A word-for-word transcription of the data below is required.
• • • • •
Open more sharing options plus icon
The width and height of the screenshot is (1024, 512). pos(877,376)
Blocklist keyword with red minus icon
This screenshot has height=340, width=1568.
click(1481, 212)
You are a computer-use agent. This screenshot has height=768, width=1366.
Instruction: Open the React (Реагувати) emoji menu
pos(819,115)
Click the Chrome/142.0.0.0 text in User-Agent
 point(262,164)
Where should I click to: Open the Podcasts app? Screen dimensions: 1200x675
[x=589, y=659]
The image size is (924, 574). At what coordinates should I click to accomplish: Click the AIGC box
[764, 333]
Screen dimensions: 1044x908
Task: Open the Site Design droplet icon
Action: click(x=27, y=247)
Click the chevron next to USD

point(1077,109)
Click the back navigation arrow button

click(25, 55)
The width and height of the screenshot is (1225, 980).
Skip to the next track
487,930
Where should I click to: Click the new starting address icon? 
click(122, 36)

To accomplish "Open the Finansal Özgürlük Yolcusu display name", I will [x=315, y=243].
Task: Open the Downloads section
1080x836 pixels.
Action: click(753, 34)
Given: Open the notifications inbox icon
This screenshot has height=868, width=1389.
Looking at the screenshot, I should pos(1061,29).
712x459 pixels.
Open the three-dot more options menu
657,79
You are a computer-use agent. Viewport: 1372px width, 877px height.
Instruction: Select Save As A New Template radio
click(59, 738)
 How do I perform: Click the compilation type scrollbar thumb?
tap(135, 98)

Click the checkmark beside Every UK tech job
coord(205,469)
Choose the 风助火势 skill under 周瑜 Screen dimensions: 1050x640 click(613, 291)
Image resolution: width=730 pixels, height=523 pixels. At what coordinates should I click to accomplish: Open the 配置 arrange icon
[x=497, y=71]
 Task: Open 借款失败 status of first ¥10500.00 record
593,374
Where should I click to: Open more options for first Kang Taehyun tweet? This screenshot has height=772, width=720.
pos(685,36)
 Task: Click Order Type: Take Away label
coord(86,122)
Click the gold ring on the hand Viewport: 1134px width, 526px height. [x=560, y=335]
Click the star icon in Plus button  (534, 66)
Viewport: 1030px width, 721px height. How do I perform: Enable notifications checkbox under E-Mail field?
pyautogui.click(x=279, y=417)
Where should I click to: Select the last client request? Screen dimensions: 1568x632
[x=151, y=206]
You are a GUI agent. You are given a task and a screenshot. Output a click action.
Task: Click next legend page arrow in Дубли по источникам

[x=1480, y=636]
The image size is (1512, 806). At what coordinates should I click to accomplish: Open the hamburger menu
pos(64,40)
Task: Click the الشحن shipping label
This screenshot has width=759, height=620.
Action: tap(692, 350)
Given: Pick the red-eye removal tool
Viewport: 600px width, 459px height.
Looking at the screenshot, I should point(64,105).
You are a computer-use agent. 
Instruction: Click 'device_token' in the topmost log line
• • • • •
Solution for this problem —
Open more sharing options plus icon
The width and height of the screenshot is (1024, 512). pos(877,376)
Blocklist keyword with red minus icon
This screenshot has height=340, width=1568.
click(1481, 212)
You are a computer-use agent. This screenshot has height=768, width=1366.
Instruction: Open the React (Реагувати) emoji menu
pos(819,115)
Click the Chrome/142.0.0.0 text in User-Agent
 point(262,164)
Where should I click to: Open the Podcasts app? Screen dimensions: 1200x675
[x=589, y=659]
The image size is (924, 574). At what coordinates should I click to accomplish: Click the AIGC box
[764, 333]
Screen dimensions: 1044x908
Task: Open the Site Design droplet icon
Action: click(x=27, y=247)
Click the chevron next to USD

point(1077,109)
Click the back navigation arrow button

click(25, 55)
The width and height of the screenshot is (1225, 980).
Skip to the next track
487,930
Where should I click to: Click the new starting address icon? 
click(122, 36)

To accomplish "Open the Finansal Özgürlük Yolcusu display name", I will [x=315, y=243].
Task: Open the Downloads section
1080x836 pixels.
Action: click(753, 34)
Given: Open the notifications inbox icon
This screenshot has height=868, width=1389.
Looking at the screenshot, I should pos(1061,29).
712x459 pixels.
Open the three-dot more options menu
657,79
You are a computer-use agent. Viewport: 1372px width, 877px height.
Instruction: Select Save As A New Template radio
click(59, 738)
 How do I perform: Click the compilation type scrollbar thumb?
tap(135, 98)

Click the checkmark beside Every UK tech job
coord(205,469)
Choose the 风助火势 skill under 周瑜 Screen dimensions: 1050x640 click(613, 291)
Image resolution: width=730 pixels, height=523 pixels. At what coordinates should I click to accomplish: Open the 配置 arrange icon
[x=497, y=71]
 Task: Open 借款失败 status of first ¥10500.00 record
593,374
Where should I click to: Open more options for first Kang Taehyun tweet? This screenshot has height=772, width=720.
pos(685,36)
 Task: Click Order Type: Take Away label
coord(86,122)
Click the gold ring on the hand Viewport: 1134px width, 526px height. [x=560, y=335]
Click the star icon in Plus button  (534, 66)
Viewport: 1030px width, 721px height. How do I perform: Enable notifications checkbox under E-Mail field?
pyautogui.click(x=279, y=417)
Where should I click to: Select the last client request? Screen dimensions: 1568x632
[x=151, y=206]
You are a GUI agent. You are given a task and a screenshot. Output a click action.
Task: Click next legend page arrow in Дубли по источникам

[x=1480, y=636]
The image size is (1512, 806). At what coordinates should I click to accomplish: Open the hamburger menu
pos(64,40)
Task: Click the الشحن shipping label
This screenshot has width=759, height=620.
Action: tap(692, 350)
Given: Pick the red-eye removal tool
Viewport: 600px width, 459px height.
Looking at the screenshot, I should point(64,105).
You are a computer-use agent. 
Instruction: Click 'device_token' in the topmost log line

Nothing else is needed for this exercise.